El espectáculo de un Parque Natural se entrelaza con la historia del Monasterio de Piedra, que hermana a México con España por medio del chocolate, un manjar que empezaron a preparar los monjes de este monasterio en 1520 cuando llegaron desde Tenochtitlán las primeras semillas de cacao.

El Monasterio de Piedra aún conserva el techo y las paredes ennegrecidas de la cocina donde se preparó el cacao que Fray Jerónimo de Aguilar, un monje que acompañó a Hernán Cortés en una de sus  expediciones al Nuevo Mundo, envió junto con la receta del chocolate al abad Antonio de Álvaro. Según algunas teorías, a los Reyes Católicos les había desagradado el sabor amargo y el «apecto sucio» de la bebida cuando Colón les llevó muestras y lo probaron.

Pero en la cocina del Monasterio de Piedra se convirtió en costumbre preparar xocolatl, la palabra náhuatl del manjar que hoy conocen miles de millones de personas.

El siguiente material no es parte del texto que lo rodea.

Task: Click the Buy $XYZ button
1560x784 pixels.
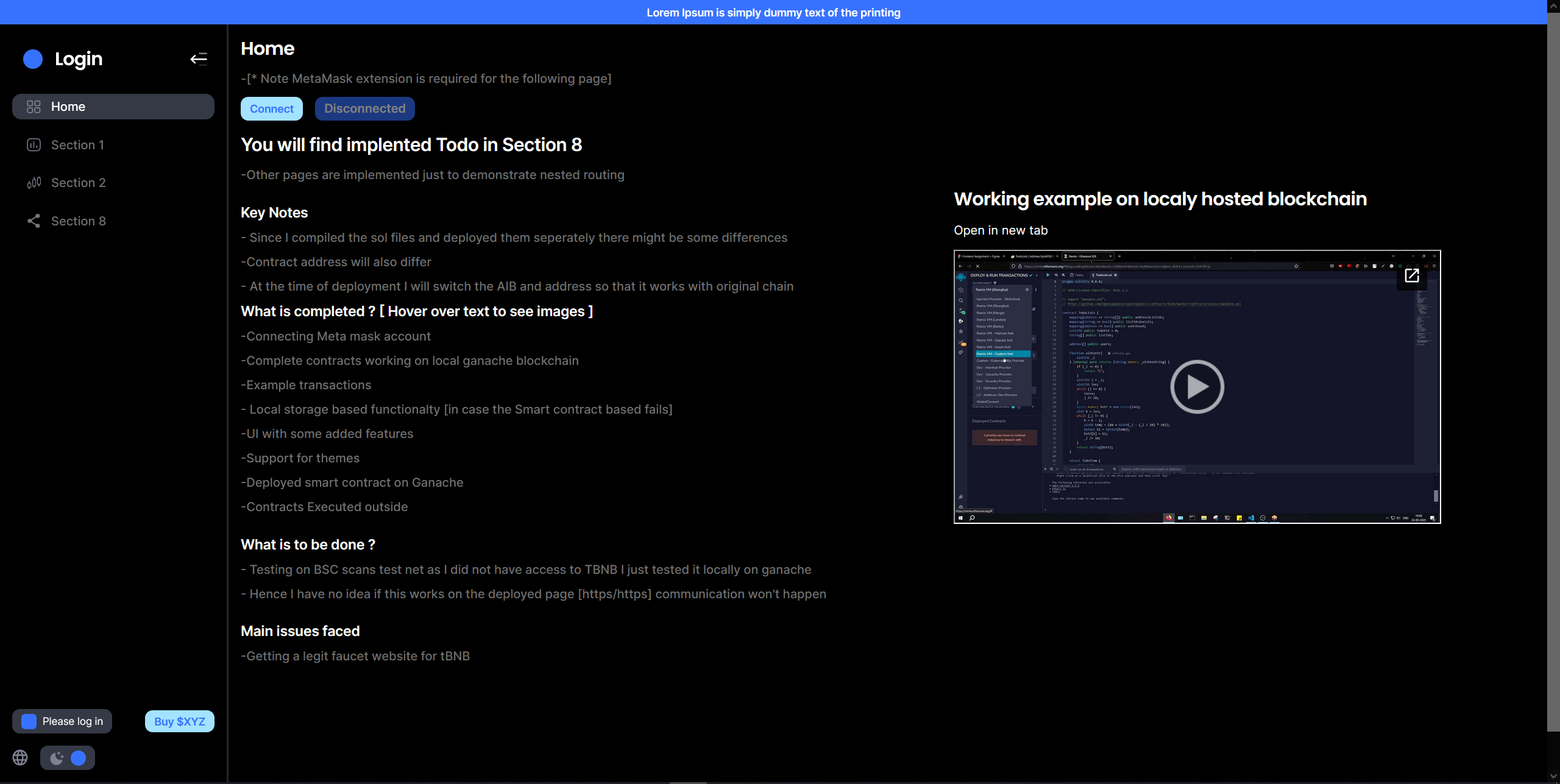Action: [x=179, y=721]
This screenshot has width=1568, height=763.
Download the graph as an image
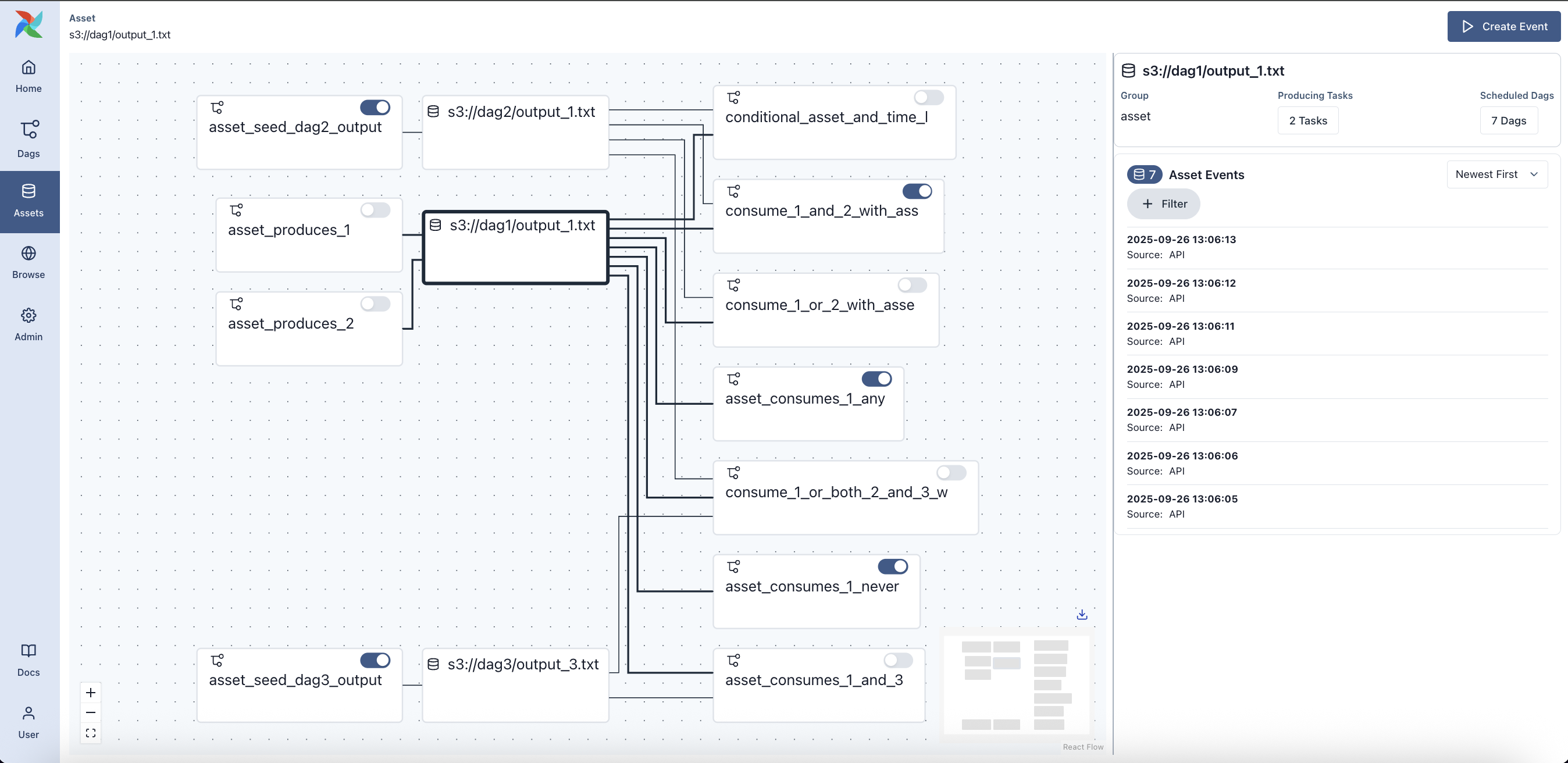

Esa cocina monacal se se puede visitar todos los días para conocer la Historia del chocolate, de 10:00 a 18:00, junto con el claustro, la sala capitular, el altar barroco, la iglesia, el Museo del Vino D.O. Calatayud, el refectorio y el resto de espacios que componen esta maravilla arquitectónica que combina estilos románicogótico y hasta el barroco de remodelaciones tardías.

El Rey Alfonso II de Aragón y su esposa Sancha de Castilla donaron un castillo de piedra a unos monjes de Poblet, en Cataluña, para la fundación de un monasterio. En 1194, doce de estos monjes y un abad de la orden del Císter, proveniente de Francia, emprendieron el viaje hasta el castillo y establecieron un monasterio provisional junto al Río Piedra. Tras más de 20 años de trabajo, el monasterio actual se inauguró el 16 de diciembre de 1218, hace casi 800 años. Los visitantes tienen la posibilidad de adentrarse en la historia por medio de las visitas guiadas que ofrece el monasterio con la compra de la entrada. Parte del monasterio fue reformado para habilitar el hotel y el Spa. Este conjunto,con el parque natural, ofrece al visitante una experiencia que combina historia, cultura, relajación y goce de los sentidos.

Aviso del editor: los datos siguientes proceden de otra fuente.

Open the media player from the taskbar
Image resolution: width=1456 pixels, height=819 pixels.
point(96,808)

Parque natural: agua, piedra, vegetación y fauna

Vergeles, bosques con una gran variedad de especies de árboles, fuentes, lagos y estanques, saltos de agua, enormes cascadas, cuevas, grutas y vistas del río se suceden en una visita que puede durar de dos a cuatro horas en función del tiempo que dedique el visitante a contemplar los paisajes o a hacer fotos. El parque también ofrece, en tres horarios, un espectáculo de aves rapaces que incluye águilas y lechuzas de distintas especies, además de buitres.

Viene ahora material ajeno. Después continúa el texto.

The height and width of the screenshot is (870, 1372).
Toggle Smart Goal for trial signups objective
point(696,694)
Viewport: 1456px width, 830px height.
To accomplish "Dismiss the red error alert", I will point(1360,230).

Pablo Muntadas Campeny compró el Monasterio de Piedra en 1843 a través de una Subasta Pública. En años siguientes, su hijo Juan Federico transformó la huerta existente en un jardín paisajista y parte del monasterio en hotel e instalación hidroterápica. En 1867 construyó ahí una piscifactoría considerada pionera en España.

Esta compra y dedicación por parte de una familia impidieron su degradación después de la desamortización de Mendizábal en 1835, según la organización del Monasterio de Piedra.

Llegar al Monasterio de Piedra

El Monasterio de Piedra está a 224 kilómetros de Madrid y a 113 kilómetros de Zaragoza. Para llegar hay que tomar la salida 204 de la Autopista Nacional 2 y seguir las indicaciones para llegar, tras pasar primero Alhama de Aragón y Nuévalos, el pueblo más cercano. Desde Madrid, la Carretera Nacional 2 pasa antes por otros lugares de interés cultural e histórico como Alcalá de Henares, por Miguel de Cervantes, Guadalajara, los Pueblos Negros y Brihuega.

 

Nuévalos, un pueblo con encanto

A unos dos kilómetros del Monasterio de Piedra se encuentra Nuévalos, el pueblo más cercano. A orillas de un gran embalse que forma parte del sistema fluvial del Río Piedra, ofrece paisajes para disfrutar de algún restaurante con terraza para comer o para tomar algo mientras se disfruta la puesta del sol, o para pasear en una tarde tranquila.